Dr. David Margolius, division director of internal medicine at MetroHealth, agrees that there’s no way Monica caught COVID-19 from the vaccine.

“What’s inside the vaccine are instructions to make a tiny, tiny part of the virus, which disintegrates after your immune system takes care of it,” Margolius said. 

The vaccine doesn’t have a live virus in it that would cause those problems, he said.

What likely happened is that Monica was exposed to the virus before she was fully protected.

With the Pfizer and Moderna vaccines, people can become infected up to twelve days after receiving the vaccine, Armitage said.

“Around day 12 the protection really starts to kick in and after day 12 of the first shot, the risk of hospitalizations and death goes way down, as does the risk of infection,” he said.

The Johnson & Johnson vaccine is different though, Armitage said.

In data presented to the FDA, the patient’s antibody levels increased for 56 days after receiving the Johnson & Johnson shot, he said.

“I think it’s just that the immune system needs its chance to spread the word," Margolius said. 

That means that a person will become more protected from COVID-19 overtime after receiving that brand of vaccine, Armitage said. 

There is some protection after the first two weeks of receiving the Johnson & Johnson vaccine, but the protection is much better after day 28.

Other listeners had similar questions about finding out they had COVID after getting the vaccine.

“Do I need to reschedule another vaccine shot?” Marcelo asked. “Recently I was diagnosed with COVID-19 just three days after I received the single-shot Johnson & Johnson vaccine.”

No, he doesn’t need to get another shot, Armitage said.

Marcelo might have also been exposed to COVID-19 when he wasn’t fully protected, since he tested positive three days after, but it’s also possible he had a previous infection, Armitage said.

“If he contracted COVID before getting the shot, you can still test positive sometimes for several weeks because the test doesn’t mean you’re actively infected. It means you’ve probably had infection,” he said.

“In other words, the molecular test for the virus stays positive in people even when they no longer have an infection.”

Mitzie from Hartsville has been experiencing fatigue since receiving the first shot.
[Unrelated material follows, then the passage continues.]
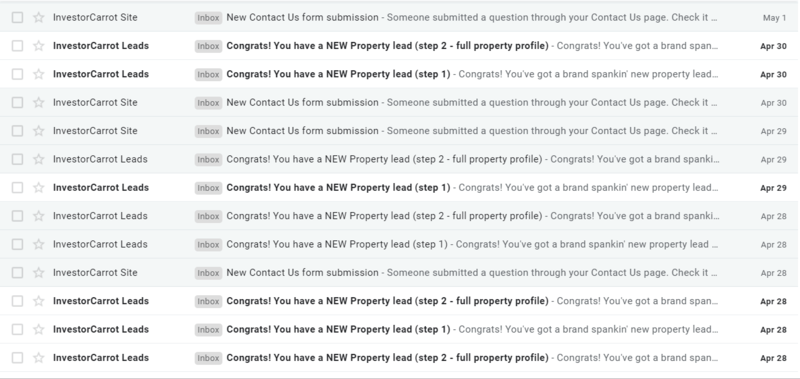Star the Apr 30 Contact Us form email

(x=38, y=103)
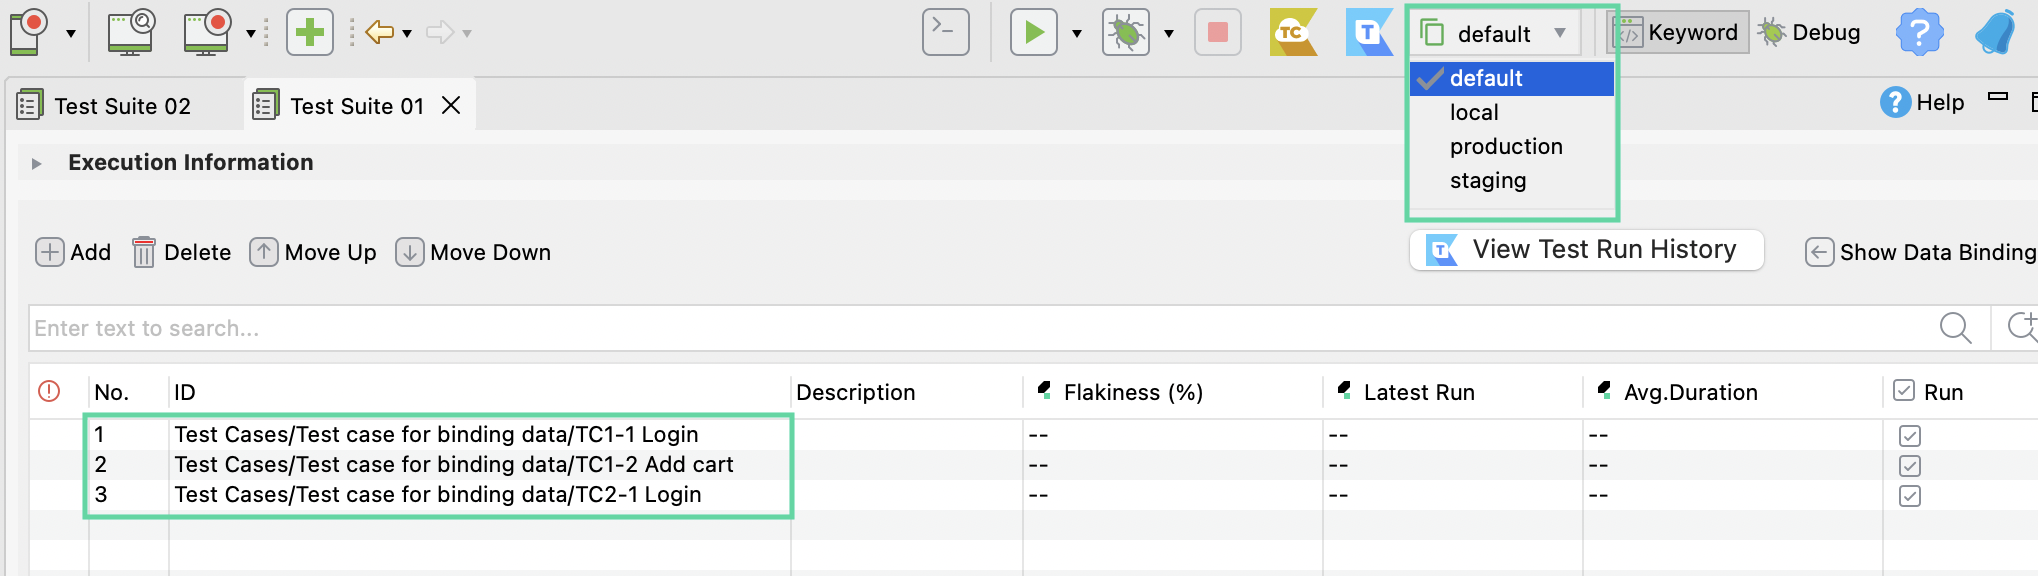Click the blue question mark help icon
Image resolution: width=2038 pixels, height=576 pixels.
1918,33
She had COVID in October and wondered if the fatigue was from the shot.

It’s possible for people to have fever, chills, and fatigue after the shot, but it goes away after 24-48 hours, Margolius said.

So there’s no way Mitzie’s fatigue is caused by the shot, he said.

Dr. Armitage agreed, but he said there are early reports of people who have had COVID having a worse response to the first shot than the second.

“People who have had COVID, their immune system is primed,” he said.

That means the person has already started to develop an immune response to the virus, but it’s still important they get the vaccine, Armitage said.

The vaccine gives much better immunity than natural protection, he said.

It wouldn’t last more than 48 hours, so Mitzie’s long-term fatigue is likely not caused by the vaccine, he said.